Ultime notizie

Cavaglion racconta la lunga storia degli ebrei in Piemonte

Cavaglion racconta la lunga storia degli ebrei in Piemonte

INTERVISTA
Alberto Cavaglion sarà ad Alba giovedì con l’ultimo saggio
Fatti storici e tradizioni, attraverso le biografie e le vicende personali dei loro protagonisti. Così Alberto Cavaglion, docente all’Università di Firenze, ripercorre la presenza ebraica con il volume Gli ebrei in Piemonte, edito l’anno scorso da Impressioni grafiche, a cura di Amicizia ebraico-cristiana Torino. Lo studioso originario di Cuneo sarà presente – giovedì 19 gennaio alle 18 – alla libreria La torre di Alba.

Nel corso della serata sarà proiettato Senza nulla chiedere. Una storia di resistenza senza armi, documentario di Bruno Vallepiano e Carlo Turco dedicato alla rete di solidarietà umana nata spontaneamente in Piemonte, come reazione alle leggi razziali del ’38 e alla persecuzione degli ebrei. Così si scopre, tra le altre, la vicenda di Marco Levi, nascosto per diciotto mesi dalle famiglie di Michelino Roà e delle sorelle Castagnino. La shoah e la storia di una comunità integrata nel territorio, quella che Alberto Cavaglion ricostruisce.

Cavaglion, come è riuscito a sintetizzare la storia degli ebrei piemontesi?

«Ho voluto realizzare un testo divulgativo, adatto a ogni lettore. Sono partito da una serie di lezioni risalenti a una decina di anni fa, integrate e rielaborate in forma letteraria. Il volume ricostruisce la presenza ebraica nella nostra regione, dal ’400 all’epoca odierna – focalizzandomi in particolare sul 1800 e sul 1900 – senza la pretesa di essere esaustivo: sarebbe impossibile in uno spazio così ristretto. Ho scelto, a tal proposito, di unire le principali vicende storiche subalpine con episodi e profili di personaggi. Per completare il quadro, sono presenti numerosi contributi iconografici».

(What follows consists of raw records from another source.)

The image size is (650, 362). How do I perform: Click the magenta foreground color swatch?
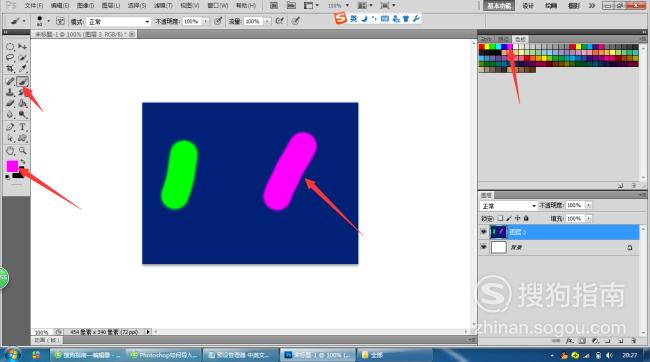tap(12, 166)
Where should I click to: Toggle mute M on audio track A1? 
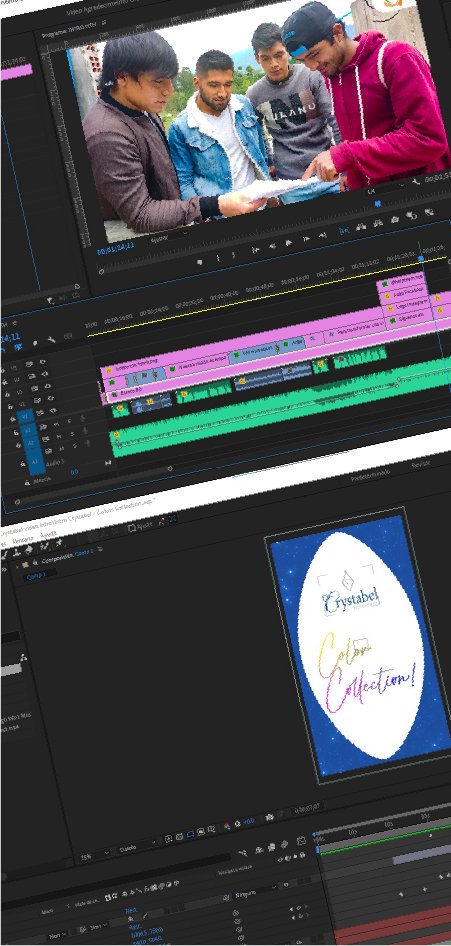click(x=57, y=425)
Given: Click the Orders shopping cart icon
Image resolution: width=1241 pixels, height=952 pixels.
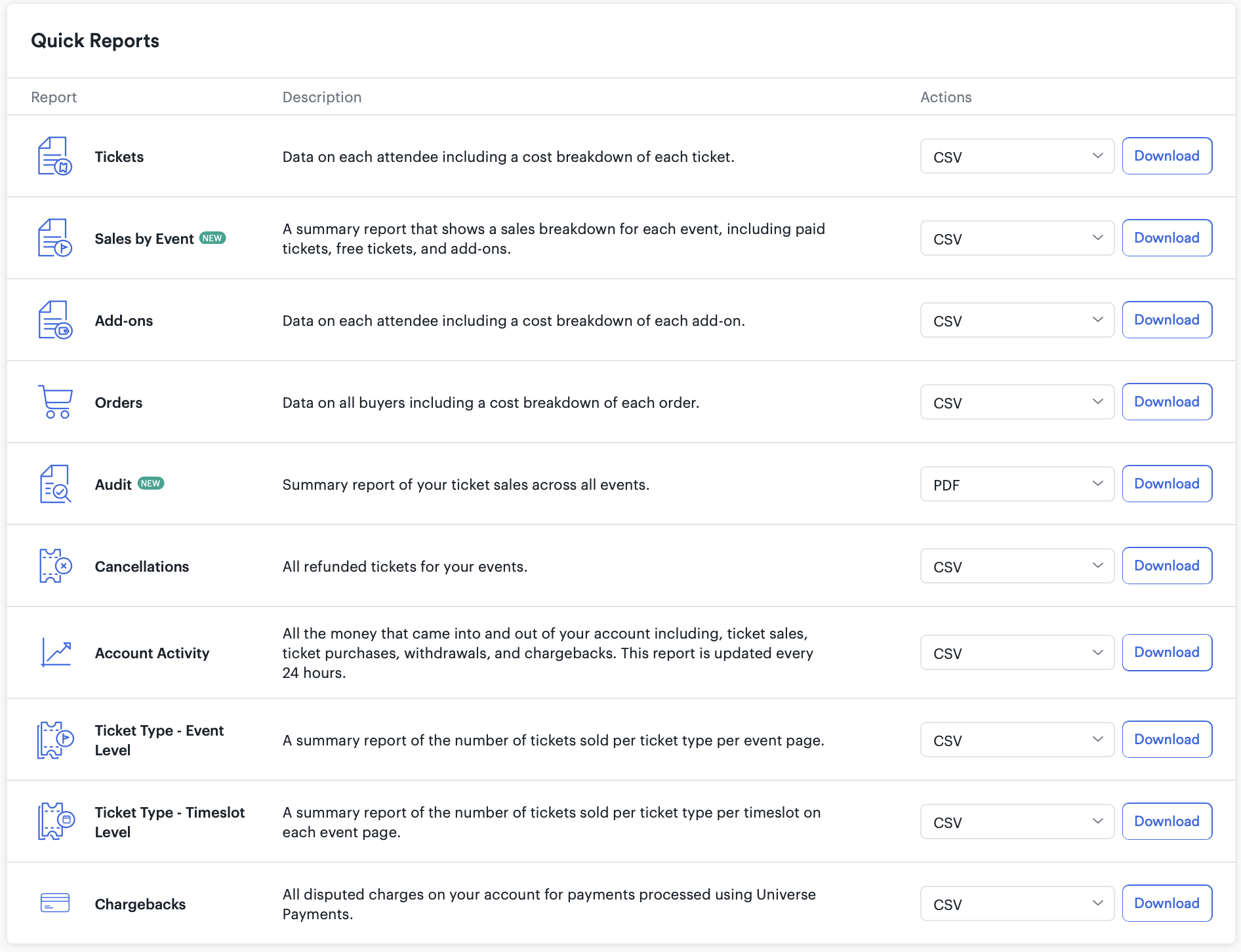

Può farci qualche esempio?

«Pochi sanno che le famiglie ebraiche della zona, fino a metà degli anni ’30, parlavano un dialetto molto particolare, frutto dell’unione tra yiddish e piemontese stretto. Primo Levi, interessato all’argomento, decise di redigere un glossario dattiloscritto, che propongo per la prima volta nel mio libro. Tra i personaggi, si passa dallo storico Arnoldo Momigliano alla vicenda di Isacco Artom, segretario particolare di Cavour, che lo giudicò sempre e solo per il suo operato, al di là dell’appartenenza religiosa, difendendolo a spada tratta di fronte ai suoi detrattori. Ci sono poi episodi interessanti, come il fatto che il mercato di Cuneo venne spostato dal sabato al martedì, come segno di rispetto al giorno di festa ebraico».

Si trattava, quindi, di una comunità ben integrata?

«Diffusa e integrata, dal punto di vista sociale e lavorativo. In particolare nella zona tra Mondovì, Ceva e Cuneo – Alba e Bra in forma minore – erano numerose le comunità ebraiche, con la loro piccola sinagoga. Altri importanti centri furono Casale Monferrato e Asti, dove vivevano famiglie molto benestanti. Originariamente gli ebrei piemontesi erano dediti soprattutto al commercio e spesso li troviamo nelle Amministrazioni pubbliche. In seguito alla liberalizzazione, ebbero accesso a tutte le professioni, con un’apertura sociale maggiore e un grande impegno in campo filantropico. Si tratta di una presenza molto importante, che merita di essere compresa a pieno nella sua evoluzione».